The Inflation Dam Will Not Break

Summary
- Treasury yields are on the rise, with long-term levels approaching levels the CBO currently projects won't happen until 2024.
- Rising yields and the fear of inflation were behind the pummeling of the Nasdaq last week, handing the Composite its biggest percentage loss since last October.
- Will sustained inflation be the result as Covid vaccine supplies gain the upper hand in our quest for herd immunity and we gain some semblance of pre-pandemic economic normalcy?
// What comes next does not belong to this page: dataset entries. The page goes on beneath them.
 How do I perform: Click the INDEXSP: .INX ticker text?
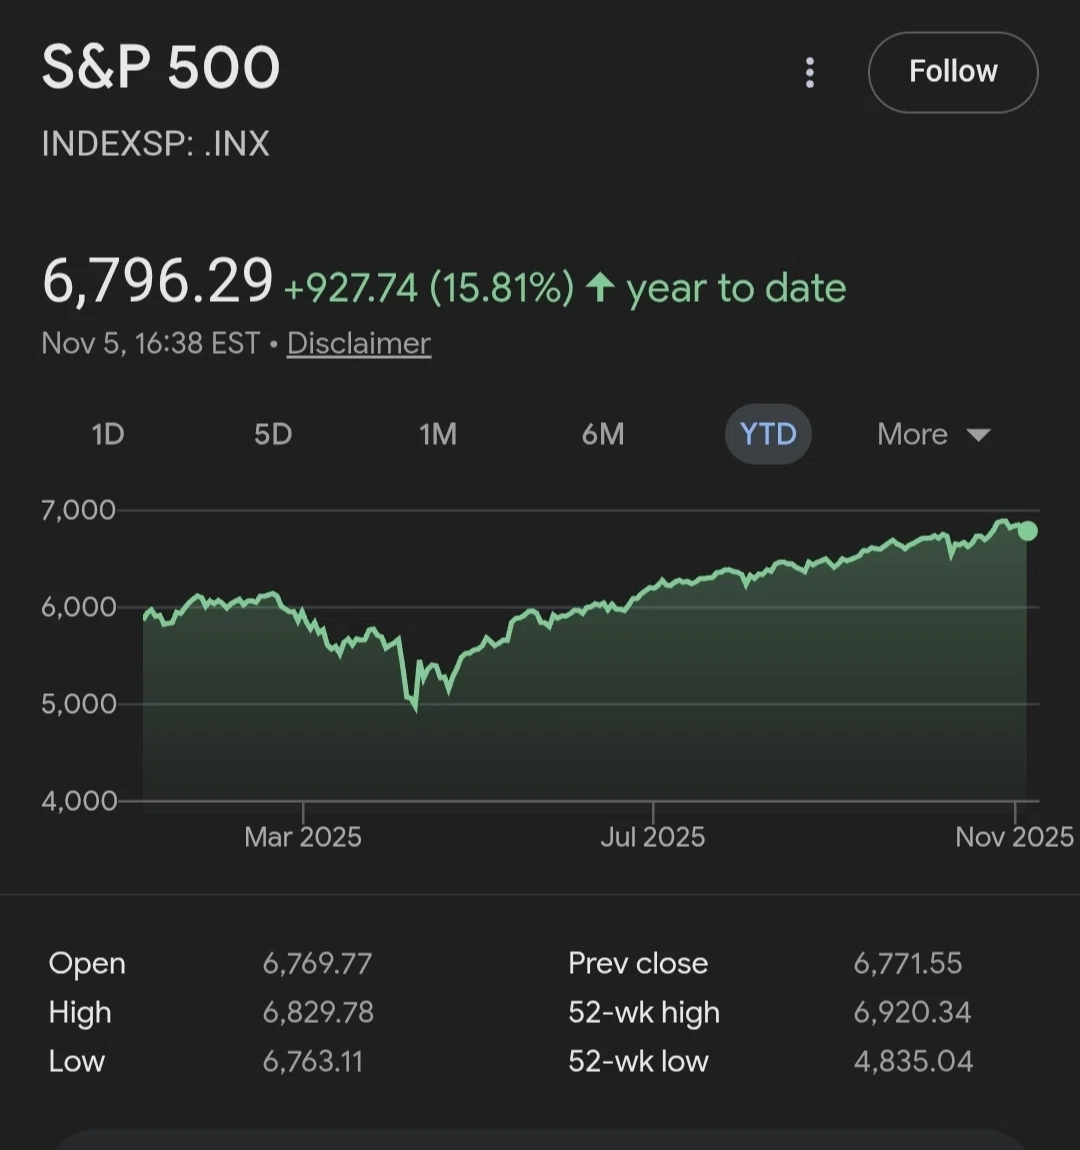[x=155, y=143]
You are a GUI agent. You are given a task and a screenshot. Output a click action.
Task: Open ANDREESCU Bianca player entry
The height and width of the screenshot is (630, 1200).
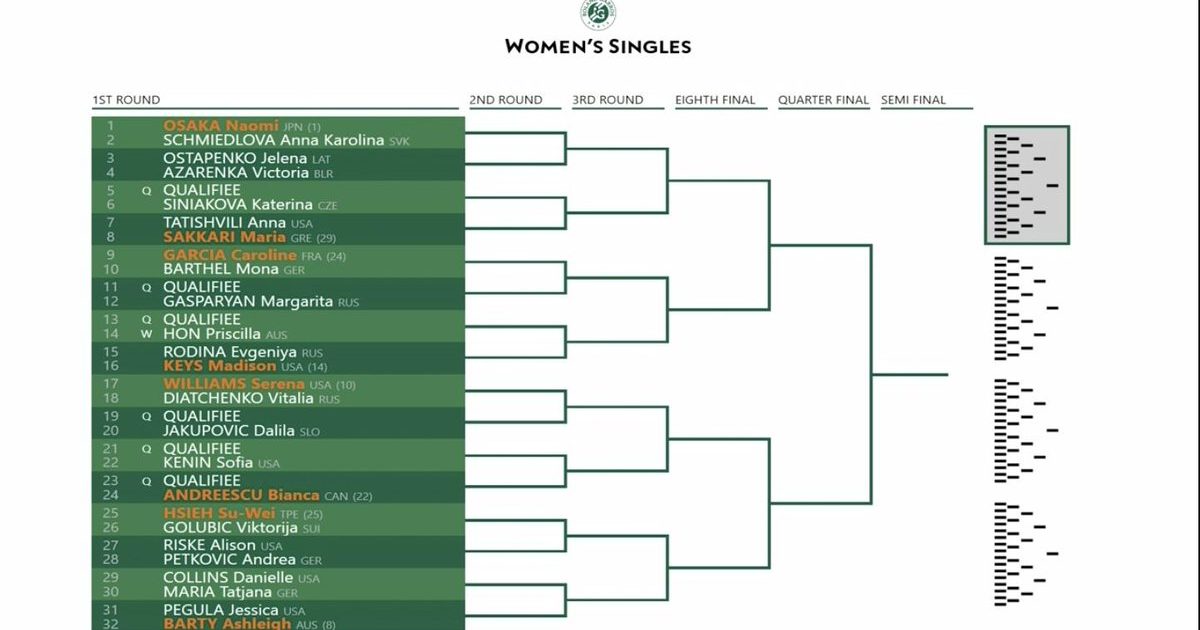tap(242, 495)
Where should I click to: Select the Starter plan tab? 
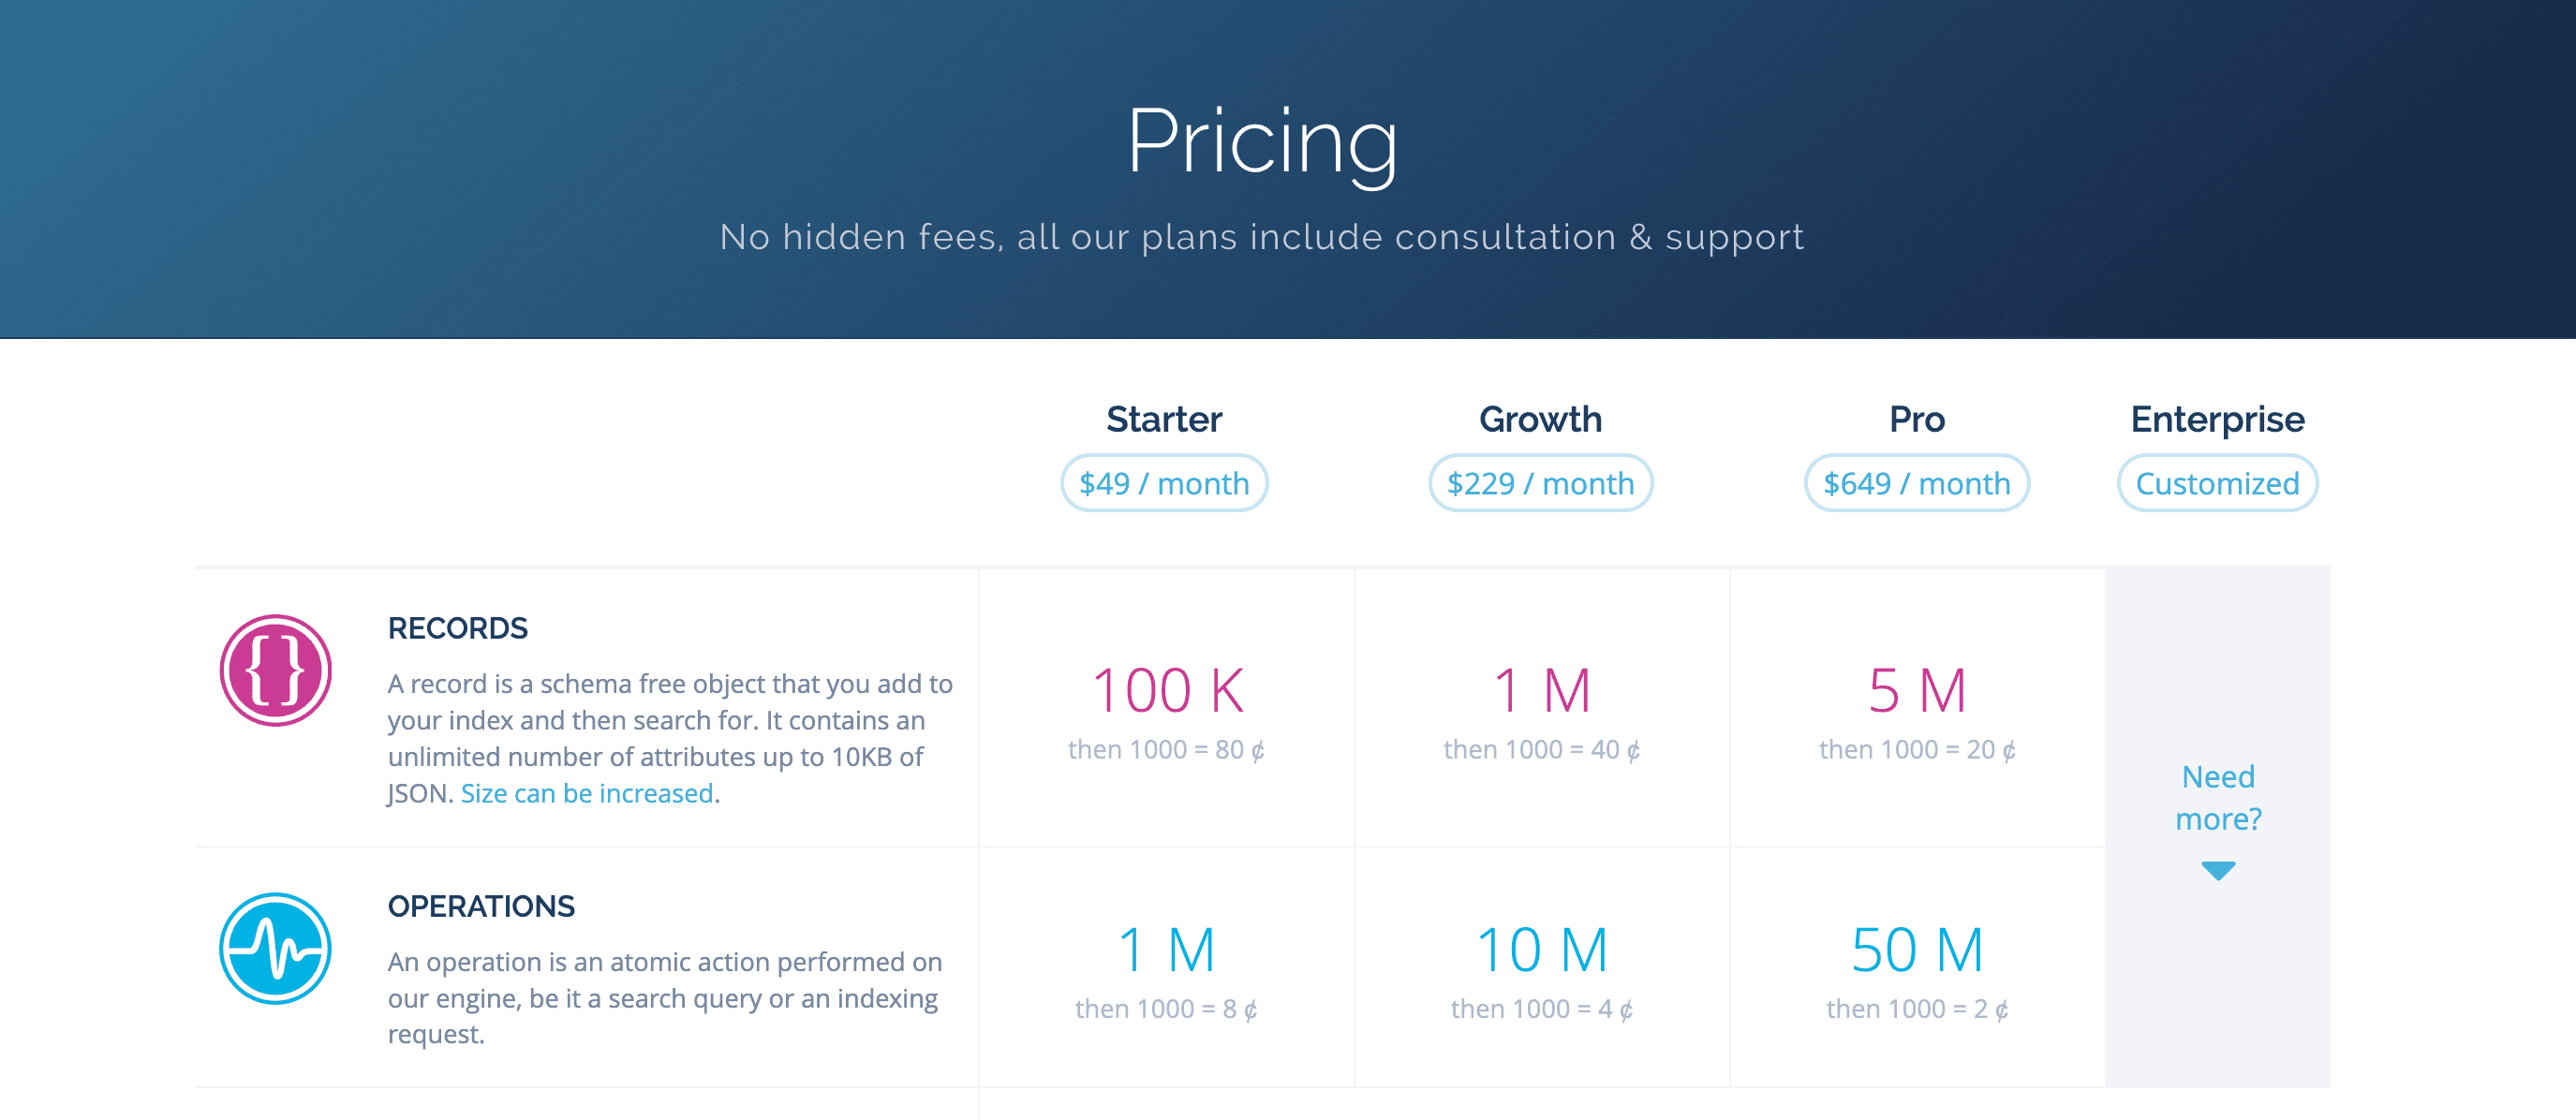pos(1163,420)
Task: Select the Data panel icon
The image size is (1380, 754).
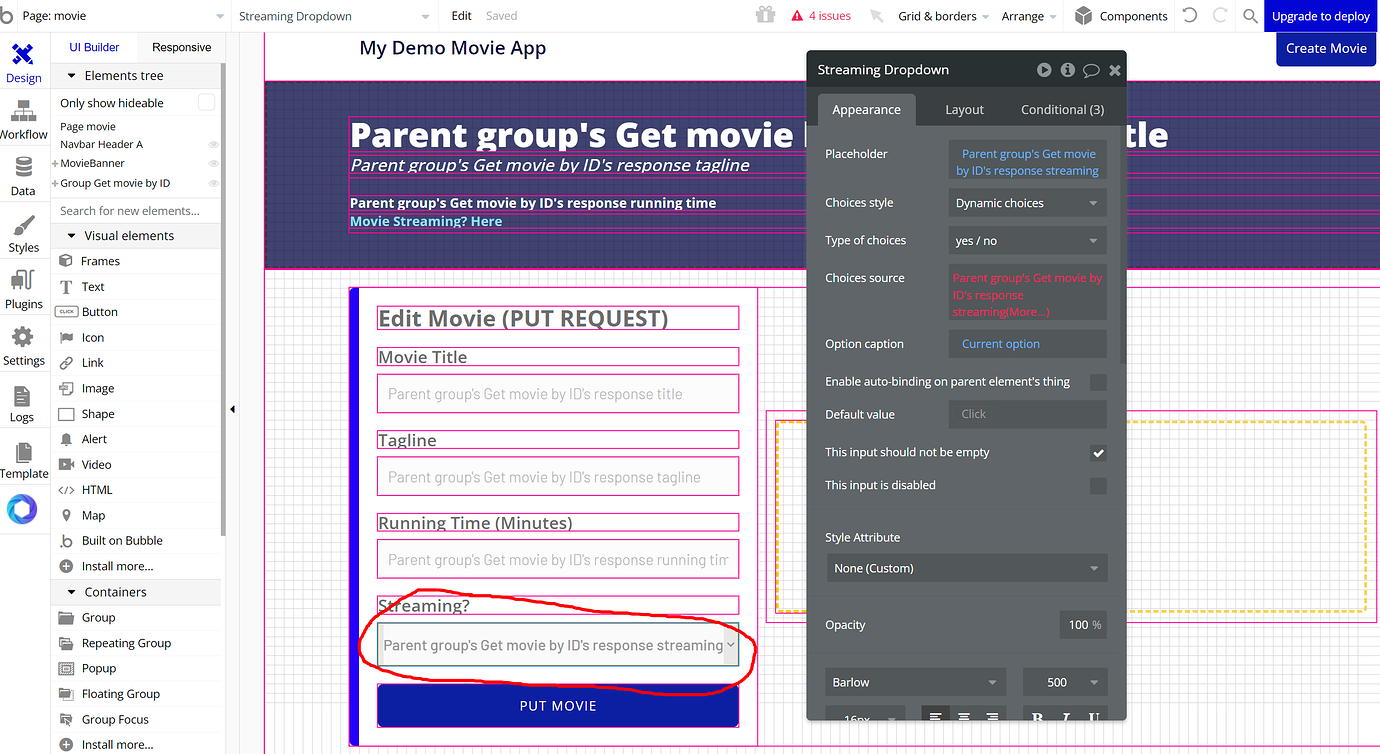Action: (x=23, y=170)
- The answer is no, and here is why.
Friday’s market close saw the Nasdaq plunge 6.41% from its most recent record close of 14,095 posted on the 12th of February. For the week, the Nasdaq fell a whopping 4.9%, its biggest percentage loss since the week ending 29 October. Stalwart growth positions like Amazon (AMZN), Tesla (TSLA) and Apple (AAPL) that sent the Composite to new heights during the year now bleed red as trading closed in February.
Without question, monetary and fiscal policy initiatives drove stock market to new heights during one of the most tumultuous years this side of the Great Depression. In addition to cutting the federal funds rate to near zero, the Federal Reserve’s balance sheet ballooned to $7.64 trillion through the end of February, up from the distant mid-March total of $4.36 trillion - levels not seen since WWII. On the fiscal side, the CARES Act that passed Congress in March pumped $2.2 trillion directly into the economy. A second round of direct payments to US citizens, about $900 billion in total, cleared Congress in December. And with the change of administrations, a third $1.9 trillion deposit on Covid-19 relief passed the House of Representatives over the weekend - this time on a largely partisan vote. The sum is sure to be reduced in an evenly divided Senate.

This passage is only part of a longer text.